** Opening EXTRACTED INFORMATION block **
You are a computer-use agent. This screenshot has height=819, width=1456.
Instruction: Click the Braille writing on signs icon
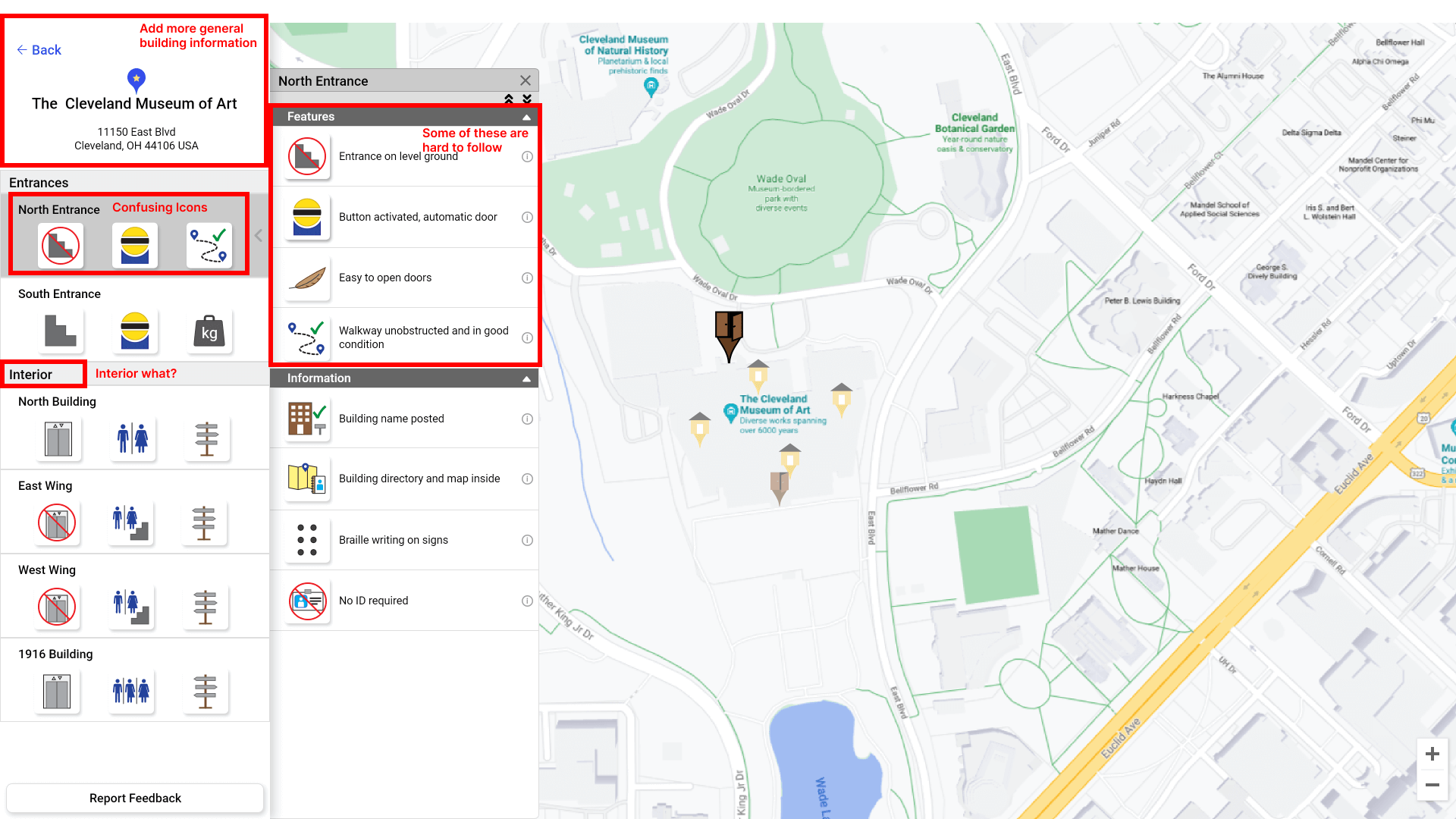(306, 538)
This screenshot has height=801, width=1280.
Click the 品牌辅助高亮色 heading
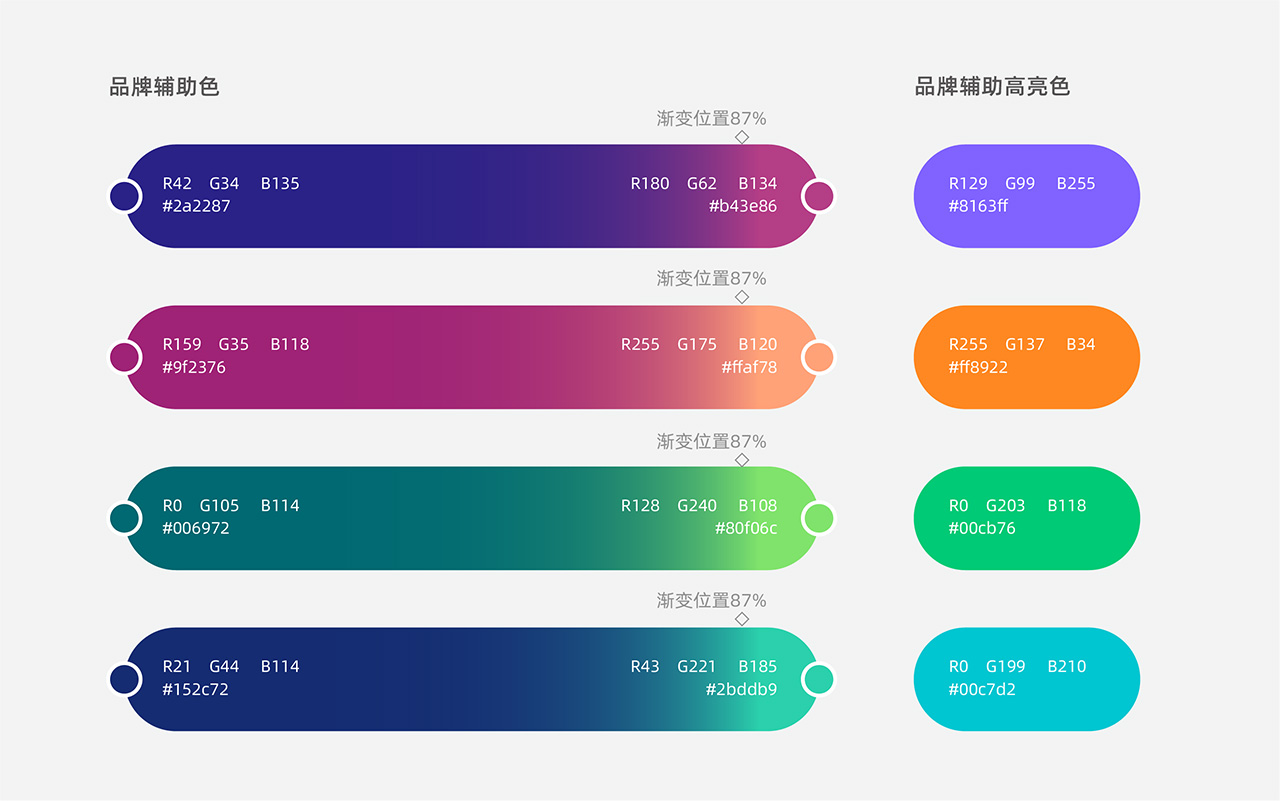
** Closing EXTRACTED INFORMATION block **
GOAL OF THE EXERCISE:
Reproduce the records in full and leave the images behind.

SOLUTION FOR THIS PROBLEM:
You are a computer-use agent. This screenshot has height=819, width=1456.
Instruction: Click the Braille writing on signs icon
(306, 538)
This screenshot has height=801, width=1280.
Click the 品牌辅助高亮色 heading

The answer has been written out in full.